Definition
Automated liquidation is a risk-management process in decentralized finance in which smart contracts automatically sell or seize collateral when predefined safety conditions are breached. It is typically triggered when a borrower’s collateral value falls relative to their debt, causing the position’s collateralization ratio to drop below a protocol’s minimum requirement. The process is enforced by code rather than human discretion, ensuring that undercollateralized positions are closed in a predictable and rules-based manner.
This mechanism is central to many lending, margin trading, and derivatives protocols that rely on overcollateralization. By liquidating positions as soon as they become unsafe, automated liquidation helps maintain solvency of the protocol and protects liquidity providers or lenders from bearing excessive losses. The parameters that govern it, such as liquidation thresholds, penalties, and discounts, are usually specified in the protocol’s smart contracts or governance framework.
Context and Usage
Automated liquidation is closely associated with collateralized borrowing, where users lock assets to obtain loans or leverage.
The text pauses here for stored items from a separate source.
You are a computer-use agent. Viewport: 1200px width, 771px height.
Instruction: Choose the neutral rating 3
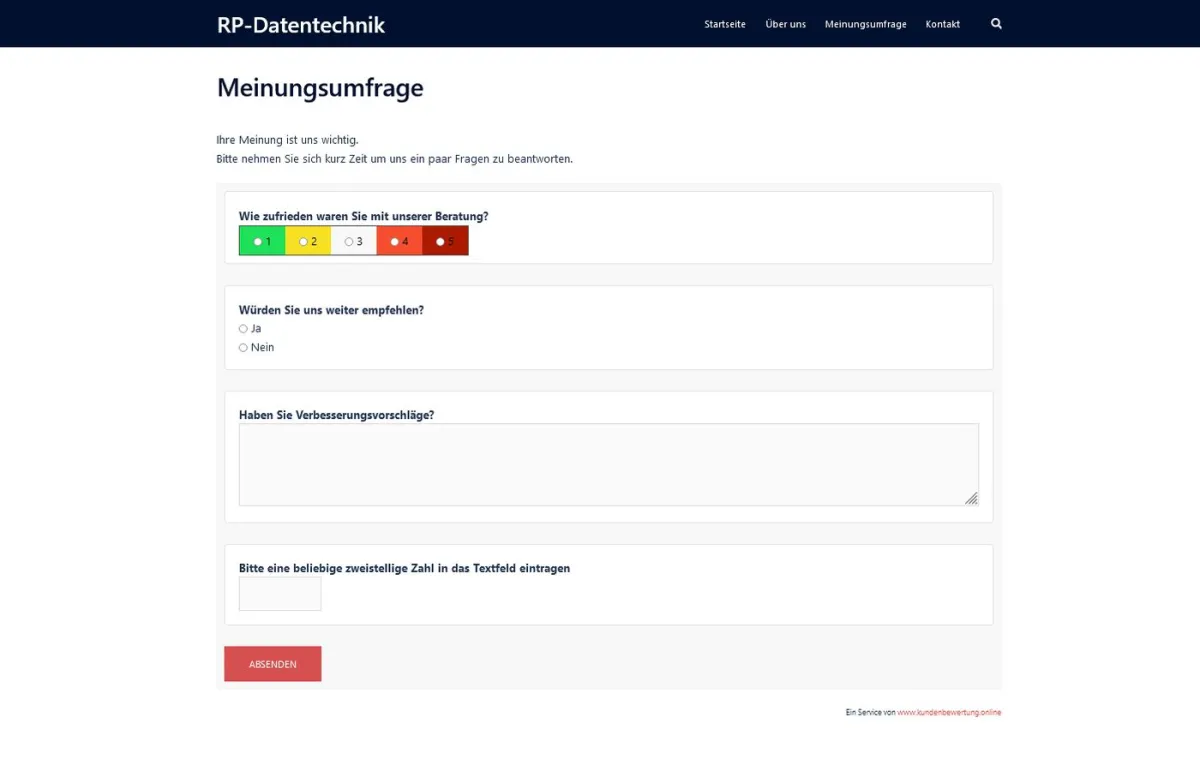coord(350,240)
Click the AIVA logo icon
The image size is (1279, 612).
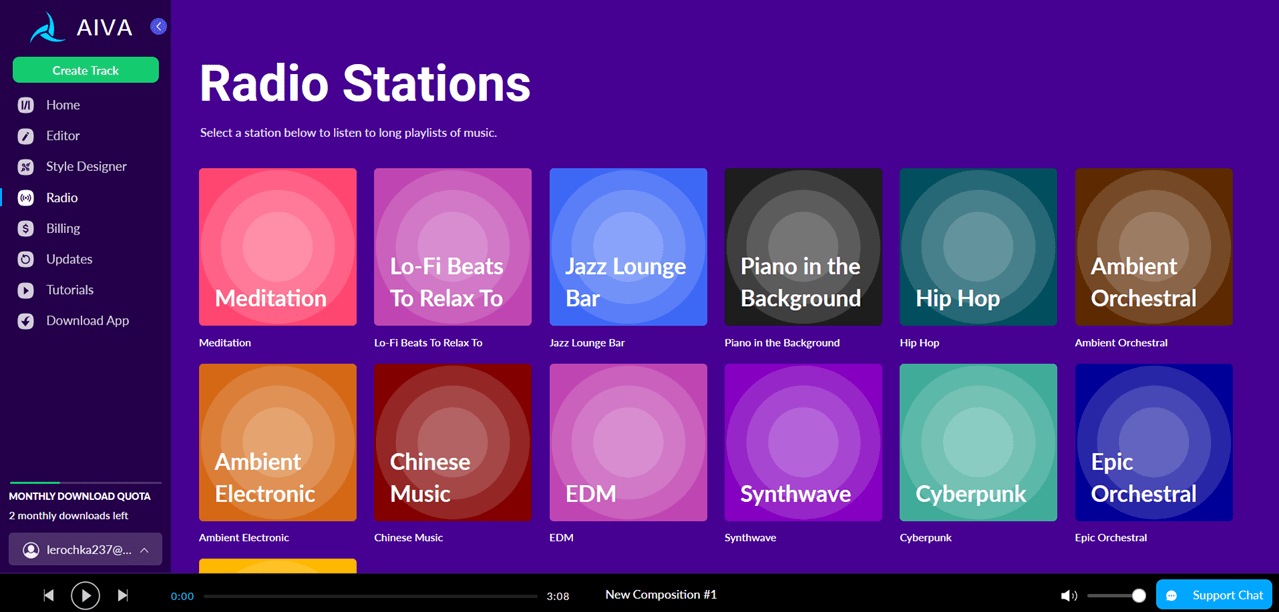[x=47, y=27]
When market prices move against a position, the protocol’s smart contracts continuously assess whether the position still satisfies required risk metrics, such as minimum collateral ratios or health factors. If those metrics fall below the configured limits, the position is flagged for liquidation and part or all of the collateral is sold or transferred to repay outstanding obligations.
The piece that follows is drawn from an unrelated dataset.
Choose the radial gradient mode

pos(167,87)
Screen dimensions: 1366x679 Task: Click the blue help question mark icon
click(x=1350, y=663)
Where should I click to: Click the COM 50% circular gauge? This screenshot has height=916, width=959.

In practice, automated liquidation defines how risk is distributed between borrowers, lenders, and the protocol itself. It formalizes the conditions under which a borrower’s collateral can be taken and how any liquidation fees or penalties are allocated. Because it is deterministic and transparent, this process shapes user behavior, influencing how conservatively positions are structured and how protocols calibrate their overall risk tolerance.